2. It is urged before me that there was no completed contract between the parties but only negotiations for the sale of the cocoanuts and that, even if defendants agreed to buy 25,000 cocoanuts at Rs. 41 a thousand from plaintiffs, those cocoanuts were never ascertained and appropriated to the sale from among the cocoanuts in plaintiffs' warehouse. But on examining the record, I find that there is evidence, not only that defendant 4, on behalf of defendants, agreed to buy 25,000 cocoanuts at Rs. 41, but also that he inspected the cocoanuts at plaintiffs' warehouse, where they were stored in one lot and agreed to take that lot. The Subordinate Judge was entitled to find on that evidence, that the sale was complete.

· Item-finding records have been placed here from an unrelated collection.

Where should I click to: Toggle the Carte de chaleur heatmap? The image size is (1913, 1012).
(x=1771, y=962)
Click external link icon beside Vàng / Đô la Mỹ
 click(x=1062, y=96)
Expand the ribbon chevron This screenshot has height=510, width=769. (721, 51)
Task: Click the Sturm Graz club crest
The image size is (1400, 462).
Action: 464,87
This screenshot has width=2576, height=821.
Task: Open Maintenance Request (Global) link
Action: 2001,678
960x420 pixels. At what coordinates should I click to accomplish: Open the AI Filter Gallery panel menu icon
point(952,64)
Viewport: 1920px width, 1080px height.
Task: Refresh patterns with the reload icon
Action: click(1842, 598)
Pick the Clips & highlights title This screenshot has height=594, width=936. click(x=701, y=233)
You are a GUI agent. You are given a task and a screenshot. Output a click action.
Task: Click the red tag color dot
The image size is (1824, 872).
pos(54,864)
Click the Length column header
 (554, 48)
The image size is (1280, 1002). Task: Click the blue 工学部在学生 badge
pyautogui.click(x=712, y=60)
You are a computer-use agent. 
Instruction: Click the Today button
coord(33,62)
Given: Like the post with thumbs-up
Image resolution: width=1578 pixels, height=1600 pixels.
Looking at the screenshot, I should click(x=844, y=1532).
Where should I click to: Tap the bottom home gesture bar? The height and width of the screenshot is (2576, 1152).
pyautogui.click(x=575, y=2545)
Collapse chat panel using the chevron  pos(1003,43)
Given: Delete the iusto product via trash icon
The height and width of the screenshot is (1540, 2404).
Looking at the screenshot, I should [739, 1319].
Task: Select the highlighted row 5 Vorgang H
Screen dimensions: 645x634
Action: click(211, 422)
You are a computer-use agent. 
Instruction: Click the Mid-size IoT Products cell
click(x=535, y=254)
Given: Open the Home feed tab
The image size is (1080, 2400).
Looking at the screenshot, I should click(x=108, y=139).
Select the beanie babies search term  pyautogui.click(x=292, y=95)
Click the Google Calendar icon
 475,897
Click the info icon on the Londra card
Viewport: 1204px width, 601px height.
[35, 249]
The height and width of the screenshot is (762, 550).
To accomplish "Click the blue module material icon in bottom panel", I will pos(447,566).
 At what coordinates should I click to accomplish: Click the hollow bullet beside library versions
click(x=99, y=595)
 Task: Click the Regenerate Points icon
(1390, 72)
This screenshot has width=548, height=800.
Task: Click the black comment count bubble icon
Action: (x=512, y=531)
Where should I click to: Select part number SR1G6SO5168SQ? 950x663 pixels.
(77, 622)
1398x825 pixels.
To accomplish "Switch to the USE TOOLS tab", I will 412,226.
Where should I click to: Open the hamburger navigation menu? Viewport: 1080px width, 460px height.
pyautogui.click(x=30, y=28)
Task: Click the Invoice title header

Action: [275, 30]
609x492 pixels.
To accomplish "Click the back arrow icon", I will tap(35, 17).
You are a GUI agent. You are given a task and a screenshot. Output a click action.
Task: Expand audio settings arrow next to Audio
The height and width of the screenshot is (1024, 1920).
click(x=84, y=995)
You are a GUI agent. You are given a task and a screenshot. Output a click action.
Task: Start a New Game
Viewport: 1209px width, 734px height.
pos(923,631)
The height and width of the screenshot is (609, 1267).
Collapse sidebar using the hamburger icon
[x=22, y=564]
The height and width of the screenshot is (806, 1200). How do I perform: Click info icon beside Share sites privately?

3. The only other point urged for defendants is that plaintiffs had no right to resell the cocoanuts. The argument is that they could do that under Section 107 of the Contract Act, only if they had a lien on the eoooanuts and that in this ease they bad no lien, as it does not appear that any definite time was fixed for payment. For this defendant's vakil relies on Section 96 of the Contract Act. Under that section, if the sale was on credit and no time was fixed for delivery, then plaintiffs would have had no lien and defendants would have been entitled to immediate delivery. But in this case, the time for taking delivery passed and defendants repudiated the contract. If the sale was on credit, as appears to have been the case, defendants would have had the right to immediate delivery, against which plaintiffs could not have set up any lien. But as defendants failed to take delivery within the time fixed and repudiated the contract, they cannot take advantage of the provisions of Section 96, which give the buyer a right to delivery without payment in certain circumstances. The general provision of Section 95 of the Act giving the seller a lien on sold goods remaining in his possession has effect, unless some exception applies. In the present case, the Subordinate Judge was right in finding that plaintiffs were entitled to resell the cocoanuts and recover the loss from defendants.
4. The petition is dismissed with costs of respondents 1 and 2.